■ Records
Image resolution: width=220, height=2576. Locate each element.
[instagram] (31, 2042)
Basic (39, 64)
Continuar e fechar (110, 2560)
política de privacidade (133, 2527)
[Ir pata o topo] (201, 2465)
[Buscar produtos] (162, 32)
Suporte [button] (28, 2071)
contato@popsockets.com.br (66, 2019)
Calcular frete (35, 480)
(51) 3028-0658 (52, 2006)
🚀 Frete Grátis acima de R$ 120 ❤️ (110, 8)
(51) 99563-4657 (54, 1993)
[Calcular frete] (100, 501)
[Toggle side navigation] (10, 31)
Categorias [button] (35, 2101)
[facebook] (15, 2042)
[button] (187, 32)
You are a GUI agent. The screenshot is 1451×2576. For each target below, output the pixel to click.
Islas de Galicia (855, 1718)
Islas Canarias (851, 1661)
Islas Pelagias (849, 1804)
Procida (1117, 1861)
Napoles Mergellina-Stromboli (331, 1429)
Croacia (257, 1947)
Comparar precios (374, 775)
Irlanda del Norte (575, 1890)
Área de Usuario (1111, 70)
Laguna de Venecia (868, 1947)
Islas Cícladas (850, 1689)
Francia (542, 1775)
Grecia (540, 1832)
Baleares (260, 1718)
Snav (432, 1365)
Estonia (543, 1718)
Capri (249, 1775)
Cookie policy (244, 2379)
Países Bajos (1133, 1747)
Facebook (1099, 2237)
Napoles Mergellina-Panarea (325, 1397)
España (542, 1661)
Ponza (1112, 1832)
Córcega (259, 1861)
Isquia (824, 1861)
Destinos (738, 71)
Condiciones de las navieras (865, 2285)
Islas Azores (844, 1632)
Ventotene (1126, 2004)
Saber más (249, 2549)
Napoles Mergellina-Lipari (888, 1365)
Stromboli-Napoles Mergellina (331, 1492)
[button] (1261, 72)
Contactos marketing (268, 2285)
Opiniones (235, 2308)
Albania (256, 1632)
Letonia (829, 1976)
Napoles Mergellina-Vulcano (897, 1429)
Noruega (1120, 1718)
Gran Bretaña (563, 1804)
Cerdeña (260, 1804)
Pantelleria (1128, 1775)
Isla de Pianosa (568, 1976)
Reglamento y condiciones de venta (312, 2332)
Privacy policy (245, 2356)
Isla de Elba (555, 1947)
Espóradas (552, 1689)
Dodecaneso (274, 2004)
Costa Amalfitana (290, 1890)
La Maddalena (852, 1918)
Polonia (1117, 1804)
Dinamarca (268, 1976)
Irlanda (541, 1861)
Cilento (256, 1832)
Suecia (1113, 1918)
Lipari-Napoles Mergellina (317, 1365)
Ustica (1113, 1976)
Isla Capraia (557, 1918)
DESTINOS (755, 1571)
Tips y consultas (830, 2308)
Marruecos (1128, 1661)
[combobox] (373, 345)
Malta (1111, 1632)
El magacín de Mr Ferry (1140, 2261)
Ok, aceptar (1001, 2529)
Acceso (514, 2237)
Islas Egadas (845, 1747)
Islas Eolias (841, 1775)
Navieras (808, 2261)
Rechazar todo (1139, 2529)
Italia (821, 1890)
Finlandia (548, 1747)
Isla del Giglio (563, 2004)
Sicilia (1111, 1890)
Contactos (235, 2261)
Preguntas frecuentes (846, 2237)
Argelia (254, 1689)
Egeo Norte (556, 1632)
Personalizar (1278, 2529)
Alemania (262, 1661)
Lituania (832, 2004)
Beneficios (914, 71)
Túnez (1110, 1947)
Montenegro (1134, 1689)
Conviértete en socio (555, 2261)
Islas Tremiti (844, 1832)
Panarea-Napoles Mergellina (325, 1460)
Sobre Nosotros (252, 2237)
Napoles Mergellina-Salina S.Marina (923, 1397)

■ Task prompt
In the listing above, the lines from the one containing "Suporte [button] (28, 2071)" through the one containing "You are a GUI" must be set down exactly, with no other lines.

■ Solution below
Suporte [button] (28, 2071)
contato@popsockets.com.br (66, 2019)
Calcular frete (35, 480)
(51) 3028-0658 (52, 2006)
🚀 Frete Grátis acima de R$ 120 ❤️ (110, 8)
(51) 99563-4657 (54, 1993)
[Calcular frete] (100, 501)
[Toggle side navigation] (10, 31)
Categorias [button] (35, 2101)
[facebook] (15, 2042)
[button] (187, 32)
You are a GUI agent. The screenshot is 1451×2576. For each target below, output the pixel to click.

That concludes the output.